The pairwise comparison is quadratic in the number of matching nodes at each level: $O(N_A \times N_B)$ comparisons per dimension group. In practice this is manageable because:

  1. Once any of just_A, intersection, or just_B is determined to be empty, it can be discarded immediately.
  2. For sorted coordinate types (integers, ranges), the intersection can be computed in linear time by walking both sorted lists in tandem.
  3. After the operation, compression merges any resulting sibling nodes with identical structure, keeping the tree compact.

Compression

Compression is the process of reducing tree size while preserving the set of identifiers. It works in three phases:

Phase 1: Recursive Coordinate Merging

Starting from the leaves and working upward, the algorithm identifies sibling nodes (children of the same parent, sharing the same dimension) that have identical structural hashes.
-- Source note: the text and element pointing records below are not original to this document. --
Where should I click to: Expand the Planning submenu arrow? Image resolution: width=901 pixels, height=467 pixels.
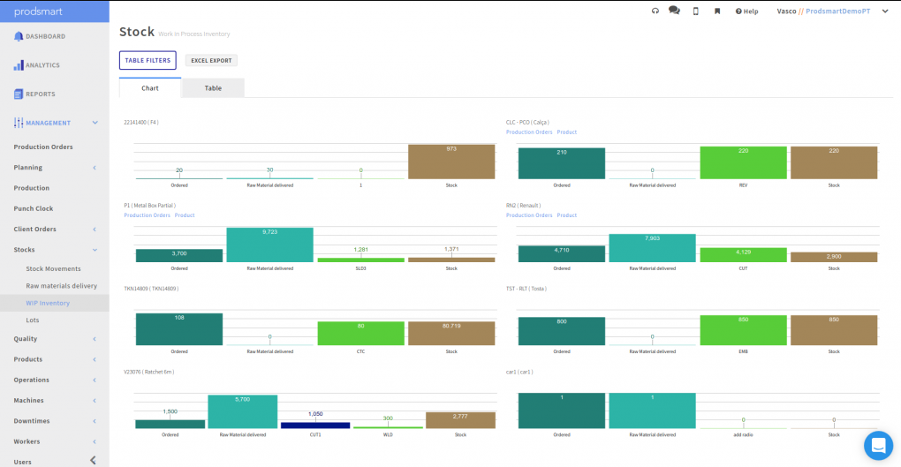tap(95, 168)
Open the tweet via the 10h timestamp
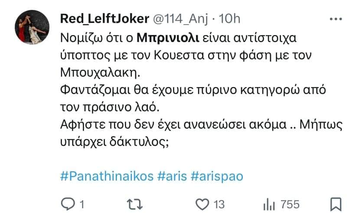This screenshot has width=359, height=213. coord(230,19)
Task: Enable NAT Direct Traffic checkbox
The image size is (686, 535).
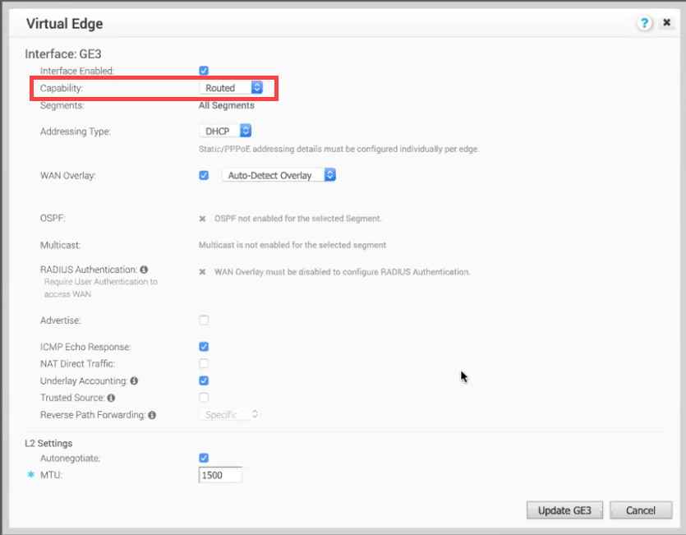Action: click(204, 363)
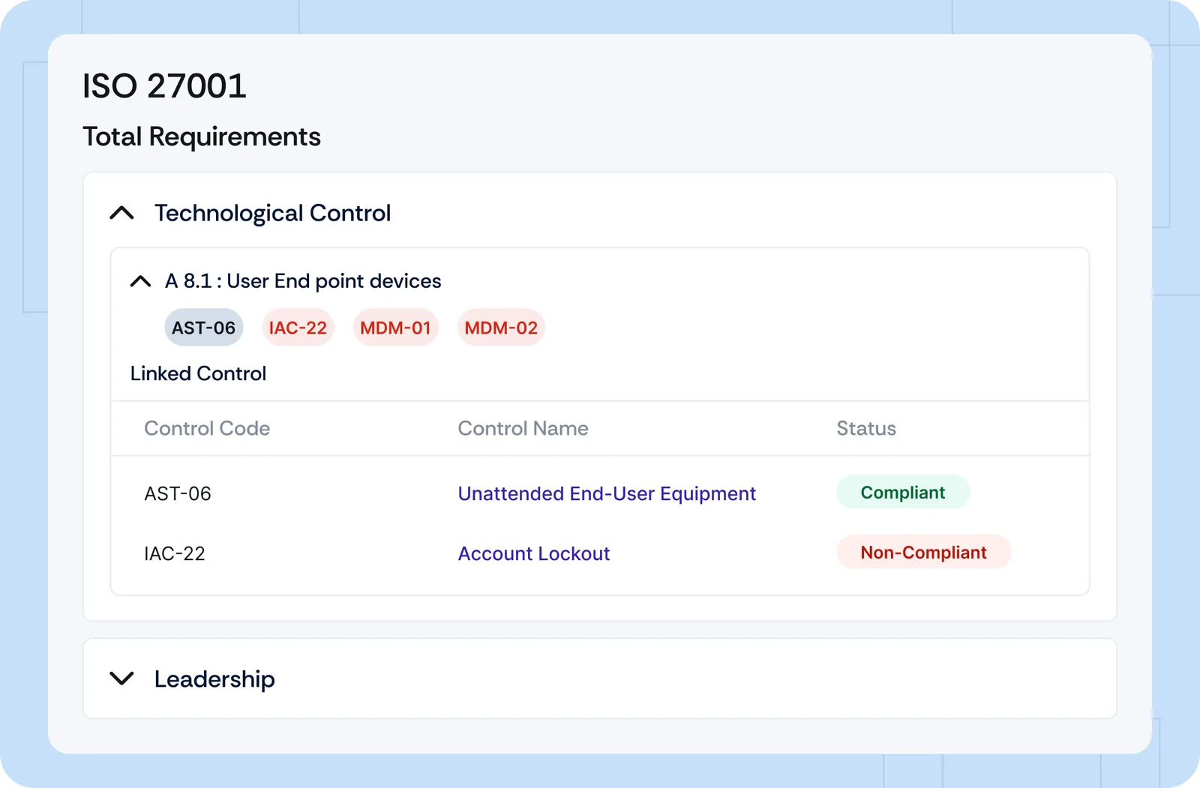Screen dimensions: 1200x788
Task: Click the IAC-22 code in table row
Action: click(175, 553)
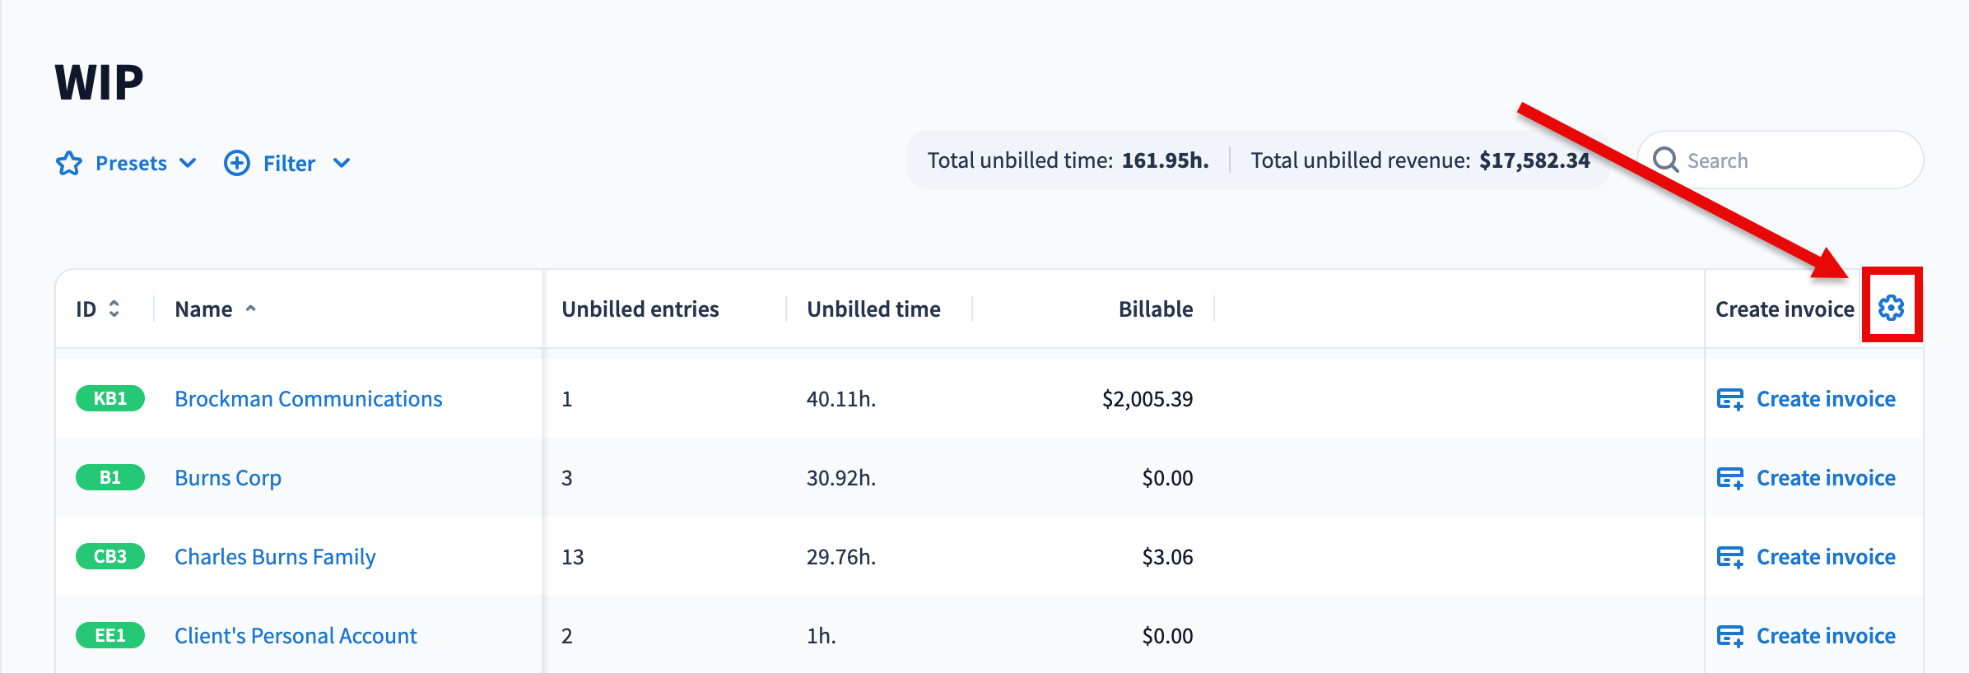Click the Presets star icon

tap(69, 163)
The structural hash of a node is computed from:

  • The node’s dimension name
  • The structural hashes of all its children (recursively)
  • But not the node’s own coordinate values

Two sibling nodes with the same structural hash have identical subtree shapes. Their coordinates can be merged into a single node without losing information:

Before:                          After:
├── expver=0001                  └── expver=0001/0002
│   ├── param=1                      ├── param=1
│   └── param=2                      └── param=2
└── expver=0002
    ├── param=1
    └── param=2

Phase 2: Pruning Empty Nodes

After merging, some nodes may have empty coordinate sets (their values were absorbed by a sibling). These empty nodes are pruned from the tree.

Phase 3: Deduplication

A final pass deduplicates any nodes that became structurally identical after merging. This is done by recomputing structural hashes and collapsing identical siblings.

Hash Caching

Structural hashes are cached in each node using an AtomicU64. The cache is invalidated (set to 0) whenever a node or any of its ancestors are modified. This ensures hashes are recomputed lazily only when needed, making repeated compression operations efficient.

The append / Union Workflow

When two Qubes are merged via append:

  1. The two root nodes are paired and node_merge is called recursively.
  2. At each level, children are grouped by dimension and the internal set operation produces the three partitions (just_A, intersection, just_B).
  3. For the intersection partition, new nodes are created and children are recursively merged.
  4. For just_B partitions, subtrees are copied from the other Qube into self.
  5. After all merging is complete, compress() is called to re-compress the result.

The append_many method optimizes merging many Qubes by batching: it performs intermediate compression every 500 Qubes to prevent unbounded tree growth.